3- Emanetçi olmam: Gül’ün dünkü ana mesajı da aslında Erdoğan’ın Köşk’e çıkmayı istediği varsayımına dayanıyor. Gül, “Bugünkü şartlar çerçevesinde” ifadesini kullanarak, Erdoğan’a, Çankaya Köşkü’nden inmesi halinde “emanetçi başbakan” olmayacağı mesajını veriyor.

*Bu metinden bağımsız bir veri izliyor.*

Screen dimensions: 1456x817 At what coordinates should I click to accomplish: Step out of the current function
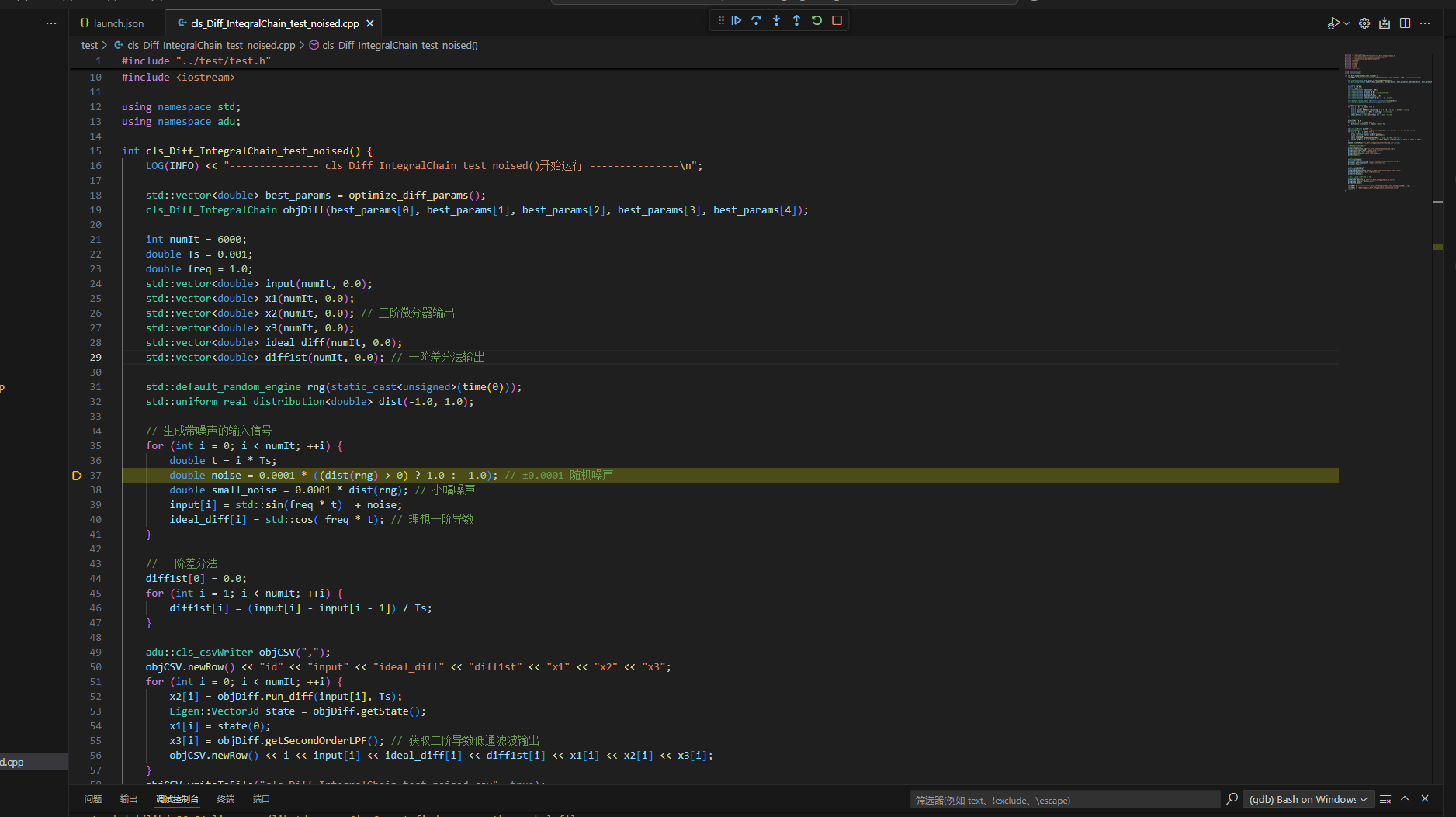(796, 20)
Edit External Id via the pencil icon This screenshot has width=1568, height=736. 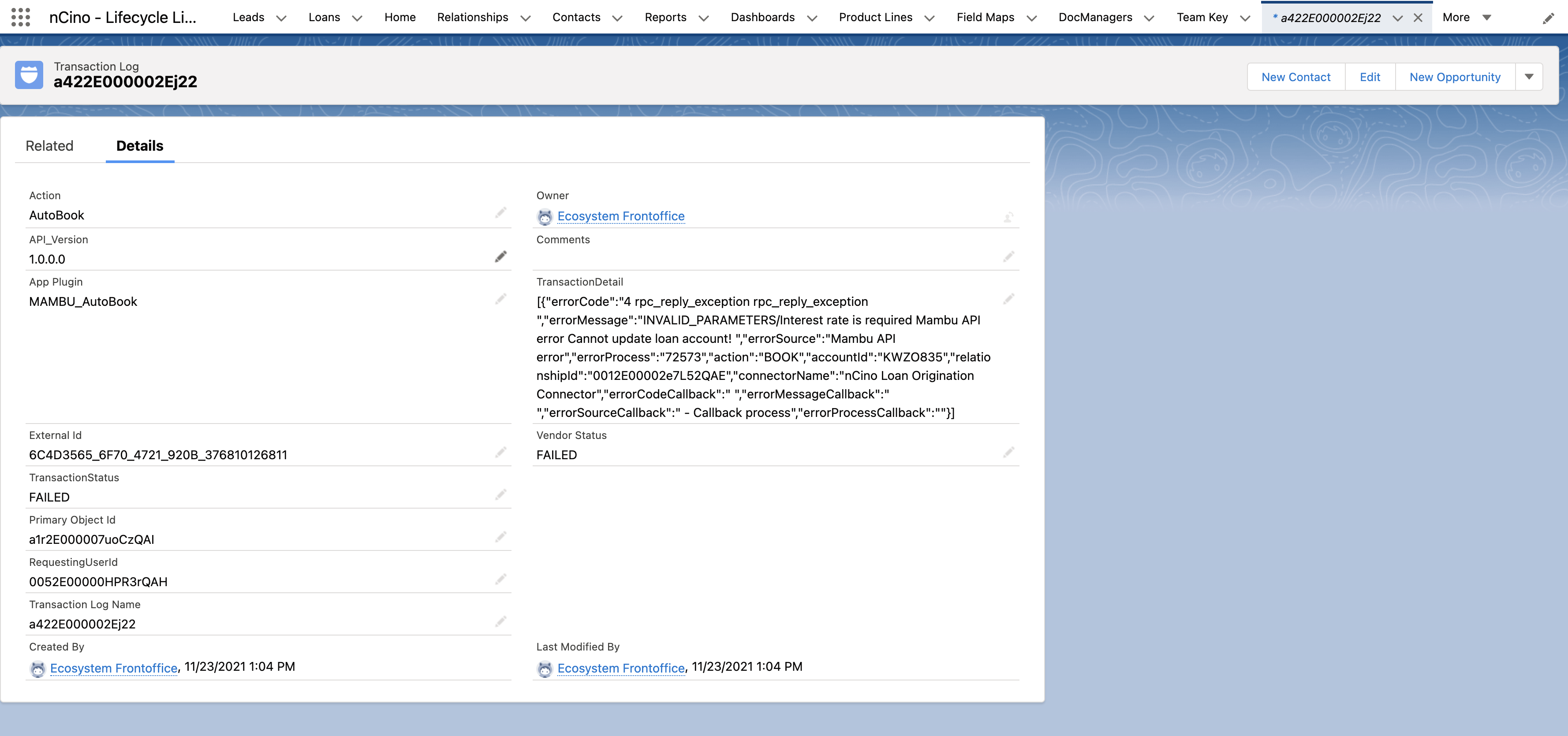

4- Mesajlardaki rahatsızlık: Gül’ü bu mesajı vermeye son günlerdeki bazı açıklamalar ve yorumların ittiğini söylemek mümkün. Erdoğan’ın partisinin milletvekilleriyle yaptığı görüşmede “Köşk’e çıkarsam tam yetki kullanırım” dediğine yönelik haberler ve bu ifadelerin Ak Parti tarafından sahiplenilmesi, Gül’ün “emanetçi olmam” mesajını vermek ihtiyacı hissetmesine yol açtı. Gül’ün, yine Erdoğan’ın aynı toplantıda söylediği belirtilen “Koşan, terleyen cumhurbaşkanı” ifadesinden de rahatsızlık duyduğu belirtiliyor. Gül, aslında bu toplantıdan bir gün sonra katıldığı etkinlikte, bu konudaki soruları “Terleyip terlemediğimi siz biliyorsunuz” diye yanıtlayarak bu rahatsızlığının ipuçlarını vermişti.
5- Rencide eden yorumlar: “Bugünkü şartlar çerçevesinde” ifadesinin bir diğer kaynağı ise son dönem Ak Parti’ye yakın bazı yorumcuların verdikleri mesajlar. Çankaya’da, yorumcuların mevcut Cumhurbaşkanı’nı rencide edici ifadeler kullandığı yorumları yapılıyor. Yine Ak Parti’ye yakın yorumcu ve gazetecilerin “Ak Parti’de eşbaşkanlık formülünün yaşama geçirileceği, Gül ile Numan Kurtulmuş’un eşbaşkan olacaklarına” yönelik yorumları ve yapılan haberler Çankaya’da rahatsızlık yaratıyor. Başbakan Erdoğan’ın bu haber ve yorumlara yönelik tepkisinin olmaması da benzer düşüncelerin hükümet tarafından da tartışıldığı şeklinde yorumlanıyor. Gül’ün bu ortamdan rahatsız olduğu ifade ediliyor.
6- Güçlü başbakan: Gül, “Erdoğan Cumhurbaşkanı-Gül Başbakan” formülü yaşama geçirilecekse, bugünküne benzer bir sistemin sürmesi gerektiğine inanıyor. Erdoğan’ın kendisinin yaptığı gibi bir cumhurbaşkanlığı yapmasını, güçlü ve icracı başbakanlık görevinin ise kendisi tarafından üstlenilmesi gerektiğini düşünüyor.
Başbakanlık kriterleri
Aslında bütün bu bilgileri Gül’ün hangi koşullarda “Cumhurbaşkanı Erdoğan-Başbakan Gül” formülünü kabul edeceği şeklinde özetlemek ve bunu iki başlıkta sıralamak da mümkün:
- Gül, Erdoğan’ın Cumhurbaşkanı adayı olması halinde hiçbir itirazda bulunmayacak.
- Başbakanlık görevini ise ancak Erdoğan gibi hükümetten tek sorumlu isim olması halinde kabul edecek. Yarı başkanlık ya da partili cumhurbaşkanı olarak başlıklandırılan ve başbakanı Köşk gölgesinde bırakacak bir formülün getirilmesi halinde ise bu görevi kabul etmeyecek.
Gül, 1 Ekim 2013’te TBMM’nin yeni yasama yılının açılışında “Hayatım boyunca halka hizmeti Hakk’a hizmet bilerek Yüce milletimizin hizmetinden hiç ayrılmadım. Bundan sonra da bu anlayış ve şuurla milletimizin hizmetinde olmaya devam edeceğim” demiş, bu sözleri “Emekliye ayrılmayacağı” mesajı olarak yorumlanmıştı. Gül’ün o günkü sözlerinden dünkü noktaya gelmesinin altında ise kendi ifadesiyle “bugünkü şartlar” yatıyor.